If You're Reading This, I'm Already Dead
Page 25
“A moment, Kemali, I have business to conduct.”
“Another of your little surprises, Majesty?”
“I promise this is the last. I need you to translate.”
I stood up on the steps of the throne, but I had to put down the orb and scepter and that damned cloak was so bloody heavy, so I shucked that off and laid the whole lot on the seat, and then, when I looked a bit more ordinary, except for my fancy new sword belt and my fancy new hat, I beckoned the boy with the saddlebags toward me.
I said, “Citizens of the free and independent kingdom of Albania,” and Kemali translated.
“As your king, We pledge to you in full and equal measure the love and loyalty you have pledged to Us this day.” I might easily have said “today,” but “this day” sounded much, much grander and it produced the applause I had hoped for.
“First, We are happy to announce that the vile and craven Serbs have crumbled before the mere threat of war. Earlier this morning they informed our government that they have capitulated and will accede to all reasonable demands. Such is the terrifying might of the free and independent kingdom of Albania. Your strong sons will not be required of you. The national honor is restored. There will be no war.”

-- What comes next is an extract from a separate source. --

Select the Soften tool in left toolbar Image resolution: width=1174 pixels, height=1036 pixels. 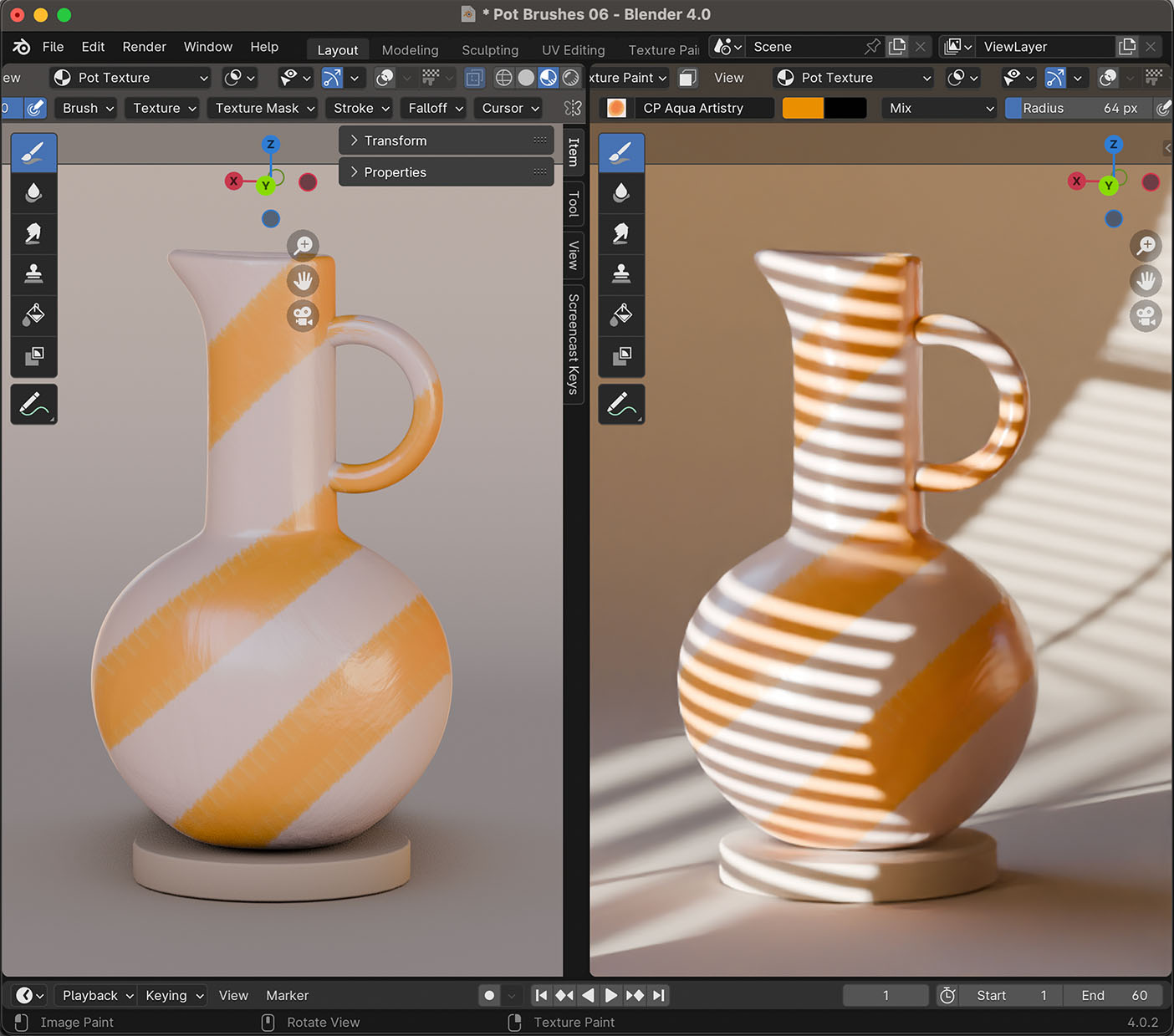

God knows they were happy enough when I told them we were going to crack heads together but, when I told them we’d already won and there would be no fighting after all, well, they just went crazy with delight. Kemali merely raised an eyebrow.
“Secondly, from this day, We make a solemn and binding covenant with you, Our people. We promise that your tongue, the language of the Albanian people, shall be Our language and the language of Our court and government.”
Wild applause.
“And, as a sign of Our especial favor, we wish to make certain gifts and grants. Whereas the heads of some of the nation’s most ancient and noble families have done Us the great honor of presenting their daughters to Us, these ladies are to be assured of the lasting love and regard of the Crown, honored henceforth as Sisters of the King and sent home …” the Royal Fathers-in-Law scowled and reached for where their pistols should have been, had they not been removed at the door, “sent home heavy with Our favor and each endowed with twenty thousand leks from Our private Treasury that they may secure good marriages.”
The fathers-in-law put down their imaginary pistols, grinned their broken-toothed grins and clapped like crazy.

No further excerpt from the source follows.